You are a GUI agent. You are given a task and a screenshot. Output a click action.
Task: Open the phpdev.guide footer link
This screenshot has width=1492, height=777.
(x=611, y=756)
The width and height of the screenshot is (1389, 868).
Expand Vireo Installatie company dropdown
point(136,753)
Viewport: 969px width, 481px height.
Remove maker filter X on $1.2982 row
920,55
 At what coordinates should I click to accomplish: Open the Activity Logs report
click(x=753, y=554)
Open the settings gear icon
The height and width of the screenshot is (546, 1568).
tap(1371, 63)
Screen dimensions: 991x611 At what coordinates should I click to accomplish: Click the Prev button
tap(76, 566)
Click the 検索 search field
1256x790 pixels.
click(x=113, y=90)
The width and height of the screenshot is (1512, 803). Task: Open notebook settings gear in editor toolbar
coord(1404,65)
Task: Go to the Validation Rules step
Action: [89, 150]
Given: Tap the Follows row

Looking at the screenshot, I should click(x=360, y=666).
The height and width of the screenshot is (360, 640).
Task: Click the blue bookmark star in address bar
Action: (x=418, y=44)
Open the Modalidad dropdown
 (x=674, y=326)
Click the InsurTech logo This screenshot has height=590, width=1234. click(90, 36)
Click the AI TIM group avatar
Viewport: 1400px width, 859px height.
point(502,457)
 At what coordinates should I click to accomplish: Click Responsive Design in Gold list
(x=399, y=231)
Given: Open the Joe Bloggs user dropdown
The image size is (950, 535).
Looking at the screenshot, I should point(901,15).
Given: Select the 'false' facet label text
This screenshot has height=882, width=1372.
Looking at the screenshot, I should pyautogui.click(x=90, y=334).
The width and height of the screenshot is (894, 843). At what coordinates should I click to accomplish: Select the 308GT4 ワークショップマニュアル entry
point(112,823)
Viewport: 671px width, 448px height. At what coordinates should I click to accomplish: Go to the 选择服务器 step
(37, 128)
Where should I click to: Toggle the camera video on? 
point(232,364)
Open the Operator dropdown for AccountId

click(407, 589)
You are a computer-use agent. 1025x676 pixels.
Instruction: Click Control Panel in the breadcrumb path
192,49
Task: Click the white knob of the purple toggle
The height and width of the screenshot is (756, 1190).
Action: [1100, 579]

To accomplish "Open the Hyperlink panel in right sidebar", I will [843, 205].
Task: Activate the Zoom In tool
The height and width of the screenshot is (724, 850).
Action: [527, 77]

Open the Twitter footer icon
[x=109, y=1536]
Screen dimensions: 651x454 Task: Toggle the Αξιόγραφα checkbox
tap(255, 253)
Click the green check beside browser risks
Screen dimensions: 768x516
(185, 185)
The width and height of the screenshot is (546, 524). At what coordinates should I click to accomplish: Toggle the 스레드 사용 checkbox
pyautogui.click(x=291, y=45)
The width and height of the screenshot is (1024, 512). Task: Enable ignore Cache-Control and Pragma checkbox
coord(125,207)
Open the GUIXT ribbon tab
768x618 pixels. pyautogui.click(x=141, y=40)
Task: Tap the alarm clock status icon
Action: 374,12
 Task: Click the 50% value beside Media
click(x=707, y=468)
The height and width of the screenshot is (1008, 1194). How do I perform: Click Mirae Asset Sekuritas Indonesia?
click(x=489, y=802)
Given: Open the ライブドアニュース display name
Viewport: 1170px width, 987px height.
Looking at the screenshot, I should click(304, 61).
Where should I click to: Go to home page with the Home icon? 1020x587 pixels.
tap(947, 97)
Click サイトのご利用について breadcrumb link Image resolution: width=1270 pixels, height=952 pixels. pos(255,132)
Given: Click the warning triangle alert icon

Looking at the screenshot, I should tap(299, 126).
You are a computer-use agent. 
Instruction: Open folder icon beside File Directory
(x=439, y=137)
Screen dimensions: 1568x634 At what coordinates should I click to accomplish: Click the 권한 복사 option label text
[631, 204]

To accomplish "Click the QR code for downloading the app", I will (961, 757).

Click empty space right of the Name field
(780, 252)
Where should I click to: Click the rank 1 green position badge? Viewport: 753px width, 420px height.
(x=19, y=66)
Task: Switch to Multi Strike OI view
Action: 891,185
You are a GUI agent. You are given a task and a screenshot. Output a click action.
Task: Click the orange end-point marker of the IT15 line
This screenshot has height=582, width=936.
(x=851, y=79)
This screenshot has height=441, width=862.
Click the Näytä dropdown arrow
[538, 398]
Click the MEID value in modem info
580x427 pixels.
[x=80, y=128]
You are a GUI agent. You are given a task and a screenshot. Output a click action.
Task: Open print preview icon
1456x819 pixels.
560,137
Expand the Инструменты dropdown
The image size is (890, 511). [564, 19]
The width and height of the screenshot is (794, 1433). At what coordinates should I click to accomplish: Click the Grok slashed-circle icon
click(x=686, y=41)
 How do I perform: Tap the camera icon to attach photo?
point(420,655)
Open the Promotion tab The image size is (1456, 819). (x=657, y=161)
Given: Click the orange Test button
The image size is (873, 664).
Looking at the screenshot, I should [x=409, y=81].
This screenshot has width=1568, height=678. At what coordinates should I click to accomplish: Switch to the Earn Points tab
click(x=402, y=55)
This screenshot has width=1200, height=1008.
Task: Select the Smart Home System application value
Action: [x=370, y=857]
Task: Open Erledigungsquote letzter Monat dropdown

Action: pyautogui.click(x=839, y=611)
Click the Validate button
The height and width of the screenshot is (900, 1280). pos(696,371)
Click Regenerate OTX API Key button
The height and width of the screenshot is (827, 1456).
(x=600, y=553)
──────────────────────────────
TASK STATEMENT >>
Put the lines above into a numbered list, leaving out the blank lines.

RIGHT ANSWER >>
1. You are a GUI agent. You are given a task and a screenshot. Output a click action.
2. Task: Open the phpdev.guide footer link
3. This screenshot has width=1492, height=777.
4. (x=611, y=756)
5. The width and height of the screenshot is (1389, 868).
6. Expand Vireo Installatie company dropdown
7. point(136,753)
8. Viewport: 969px width, 481px height.
9. Remove maker filter X on $1.2982 row
10. 920,55
11.  At what coordinates should I click to accomplish: Open the Activity Logs report
12. click(x=753, y=554)
13. Open the settings gear icon
14. The height and width of the screenshot is (546, 1568).
15. tap(1371, 63)
16. Screen dimensions: 991x611 At what coordinates should I click to accomplish: Click the Prev button
17. tap(76, 566)
18. Click the 検索 search field
19. 1256x790 pixels.
20. click(x=113, y=90)
21. The width and height of the screenshot is (1512, 803). Task: Open notebook settings gear in editor toolbar
22. coord(1404,65)
23. Task: Go to the Validation Rules step
24. Action: [89, 150]
25. Given: Tap the Follows row
26. Looking at the screenshot, I should click(x=360, y=666).
27. The height and width of the screenshot is (360, 640).
28. Task: Click the blue bookmark star in address bar
29. Action: (x=418, y=44)
30. Open the Modalidad dropdown
31.  (x=674, y=326)
32. Click the InsurTech logo This screenshot has height=590, width=1234. click(90, 36)
33. Click the AI TIM group avatar
34. Viewport: 1400px width, 859px height.
35. point(502,457)
36.  At what coordinates should I click to accomplish: Click Responsive Design in Gold list
37. (x=399, y=231)
38. Given: Open the Joe Bloggs user dropdown
39. The image size is (950, 535).
40. Looking at the screenshot, I should point(901,15).
41. Given: Select the 'false' facet label text
42. This screenshot has height=882, width=1372.
43. Looking at the screenshot, I should pyautogui.click(x=90, y=334).
44. The width and height of the screenshot is (894, 843). At what coordinates should I click to accomplish: Select the 308GT4 ワークショップマニュアル entry
45. point(112,823)
46. Viewport: 671px width, 448px height. At what coordinates should I click to accomplish: Go to the 选择服务器 step
47. (37, 128)
48. Where should I click to: Toggle the camera video on? 
49. point(232,364)
50. Open the Operator dropdown for AccountId
51. click(407, 589)
52. You are a computer-use agent. 1025x676 pixels.
53. Instruction: Click Control Panel in the breadcrumb path
54. 192,49
55. Task: Click the white knob of the purple toggle
56. The height and width of the screenshot is (756, 1190).
57. Action: [1100, 579]
58. To accomplish "Open the Hyperlink panel in right sidebar", I will [843, 205].
59. Task: Activate the Zoom In tool
60. The height and width of the screenshot is (724, 850).
61. Action: [527, 77]
62. Open the Twitter footer icon
63. [x=109, y=1536]
64. Screen dimensions: 651x454 Task: Toggle the Αξιόγραφα checkbox
65. tap(255, 253)
66. Click the green check beside browser risks
67. Screen dimensions: 768x516
68. (185, 185)
69. The width and height of the screenshot is (546, 524). At what coordinates should I click to accomplish: Toggle the 스레드 사용 checkbox
70. pyautogui.click(x=291, y=45)
71. The width and height of the screenshot is (1024, 512). Task: Enable ignore Cache-Control and Pragma checkbox
72. coord(125,207)
73. Open the GUIXT ribbon tab
74. 768x618 pixels. pyautogui.click(x=141, y=40)
75. Task: Tap the alarm clock status icon
76. Action: 374,12
77.  Task: Click the 50% value beside Media
78. click(x=707, y=468)
79. The height and width of the screenshot is (1008, 1194). How do I perform: Click Mirae Asset Sekuritas Indonesia?
80. click(x=489, y=802)
81. Given: Open the ライブドアニュース display name
82. Viewport: 1170px width, 987px height.
83. Looking at the screenshot, I should click(304, 61).
84. Where should I click to: Go to home page with the Home icon? 1020x587 pixels.
85. tap(947, 97)
86. Click サイトのご利用について breadcrumb link Image resolution: width=1270 pixels, height=952 pixels. pos(255,132)
87. Given: Click the warning triangle alert icon
88. Looking at the screenshot, I should tap(299, 126).
89. You are a computer-use agent. 
90. Instruction: Open folder icon beside File Directory
91. (x=439, y=137)
92. Screen dimensions: 1568x634 At what coordinates should I click to accomplish: Click the 권한 복사 option label text
93. [631, 204]
94. To accomplish "Click the QR code for downloading the app", I will (961, 757).
95. Click empty space right of the Name field
96. (780, 252)
97. Where should I click to: Click the rank 1 green position badge? Viewport: 753px width, 420px height.
98. (x=19, y=66)
99. Task: Switch to Multi Strike OI view
100. Action: 891,185
101. You are a GUI agent. You are given a task and a screenshot. Output a click action.
102. Task: Click the orange end-point marker of the IT15 line
103. This screenshot has height=582, width=936.
104. (x=851, y=79)
105. This screenshot has height=441, width=862.
106. Click the Näytä dropdown arrow
107. [538, 398]
108. Click the MEID value in modem info
109. 580x427 pixels.
110. [x=80, y=128]
111. You are a GUI agent. You are given a task and a screenshot. Output a click action.
112. Task: Open print preview icon
113. 1456x819 pixels.
114. 560,137
115. Expand the Инструменты dropdown
116. The image size is (890, 511). [564, 19]
117. The width and height of the screenshot is (794, 1433). At what coordinates should I click to accomplish: Click the Grok slashed-circle icon
118. click(x=686, y=41)
119.  How do I perform: Tap the camera icon to attach photo?
120. point(420,655)
121. Open the Promotion tab The image size is (1456, 819). (x=657, y=161)
122. Given: Click the orange Test button
123. The image size is (873, 664).
124. Looking at the screenshot, I should [x=409, y=81].
125. This screenshot has width=1568, height=678. At what coordinates should I click to accomplish: Switch to the Earn Points tab
126. click(x=402, y=55)
127. This screenshot has width=1200, height=1008.
128. Task: Select the Smart Home System application value
129. Action: [x=370, y=857]
130. Task: Open Erledigungsquote letzter Monat dropdown
131. Action: pyautogui.click(x=839, y=611)
132. Click the Validate button
133. The height and width of the screenshot is (900, 1280). pos(696,371)
134. Click Regenerate OTX API Key button
135. The height and width of the screenshot is (827, 1456).
136. (x=600, y=553)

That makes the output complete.